[[ Extracted material, beginning ]]

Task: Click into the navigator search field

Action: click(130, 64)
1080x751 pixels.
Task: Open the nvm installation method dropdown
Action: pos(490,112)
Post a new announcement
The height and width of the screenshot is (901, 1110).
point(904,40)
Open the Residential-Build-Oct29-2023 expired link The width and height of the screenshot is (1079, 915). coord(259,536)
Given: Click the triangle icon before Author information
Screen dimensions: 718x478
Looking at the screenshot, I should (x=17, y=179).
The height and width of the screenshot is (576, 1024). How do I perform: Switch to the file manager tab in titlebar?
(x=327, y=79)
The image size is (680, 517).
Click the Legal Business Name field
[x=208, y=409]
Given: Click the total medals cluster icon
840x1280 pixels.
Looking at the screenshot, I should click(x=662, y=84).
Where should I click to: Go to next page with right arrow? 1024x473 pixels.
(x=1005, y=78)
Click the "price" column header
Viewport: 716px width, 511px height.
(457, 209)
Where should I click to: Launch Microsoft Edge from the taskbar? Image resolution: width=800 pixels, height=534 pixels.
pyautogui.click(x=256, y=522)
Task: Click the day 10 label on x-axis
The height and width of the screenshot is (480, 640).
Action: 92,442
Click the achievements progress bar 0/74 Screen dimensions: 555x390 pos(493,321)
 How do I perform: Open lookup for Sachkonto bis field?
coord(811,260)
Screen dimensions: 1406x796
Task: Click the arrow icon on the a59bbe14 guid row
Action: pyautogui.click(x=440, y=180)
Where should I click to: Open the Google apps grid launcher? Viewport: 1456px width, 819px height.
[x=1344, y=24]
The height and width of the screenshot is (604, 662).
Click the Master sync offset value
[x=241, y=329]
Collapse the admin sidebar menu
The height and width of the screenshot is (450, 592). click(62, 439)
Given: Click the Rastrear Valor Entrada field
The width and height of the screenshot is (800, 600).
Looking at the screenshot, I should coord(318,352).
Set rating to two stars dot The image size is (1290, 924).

[[ Extracted material, end ]]

_What you are asked to do_
Restating all of the data exactly is the whole task.

_Response to this exercise_
Task: Click into the navigator search field

Action: click(130, 64)
1080x751 pixels.
Task: Open the nvm installation method dropdown
Action: pos(490,112)
Post a new announcement
The height and width of the screenshot is (901, 1110).
point(904,40)
Open the Residential-Build-Oct29-2023 expired link The width and height of the screenshot is (1079, 915). coord(259,536)
Given: Click the triangle icon before Author information
Screen dimensions: 718x478
Looking at the screenshot, I should (x=17, y=179).
The height and width of the screenshot is (576, 1024). How do I perform: Switch to the file manager tab in titlebar?
(x=327, y=79)
The image size is (680, 517).
Click the Legal Business Name field
[x=208, y=409]
Given: Click the total medals cluster icon
840x1280 pixels.
Looking at the screenshot, I should click(x=662, y=84).
Where should I click to: Go to next page with right arrow? 1024x473 pixels.
(x=1005, y=78)
Click the "price" column header
Viewport: 716px width, 511px height.
(457, 209)
Where should I click to: Launch Microsoft Edge from the taskbar? Image resolution: width=800 pixels, height=534 pixels.
pyautogui.click(x=256, y=522)
Task: Click the day 10 label on x-axis
The height and width of the screenshot is (480, 640).
Action: 92,442
Click the achievements progress bar 0/74 Screen dimensions: 555x390 pos(493,321)
 How do I perform: Open lookup for Sachkonto bis field?
coord(811,260)
Screen dimensions: 1406x796
Task: Click the arrow icon on the a59bbe14 guid row
Action: pyautogui.click(x=440, y=180)
Where should I click to: Open the Google apps grid launcher? Viewport: 1456px width, 819px height.
[x=1344, y=24]
The height and width of the screenshot is (604, 662).
Click the Master sync offset value
[x=241, y=329]
Collapse the admin sidebar menu
The height and width of the screenshot is (450, 592). click(62, 439)
Given: Click the Rastrear Valor Entrada field
The width and height of the screenshot is (800, 600).
Looking at the screenshot, I should coord(318,352).
Set rating to two stars dot The image size is (1290, 924).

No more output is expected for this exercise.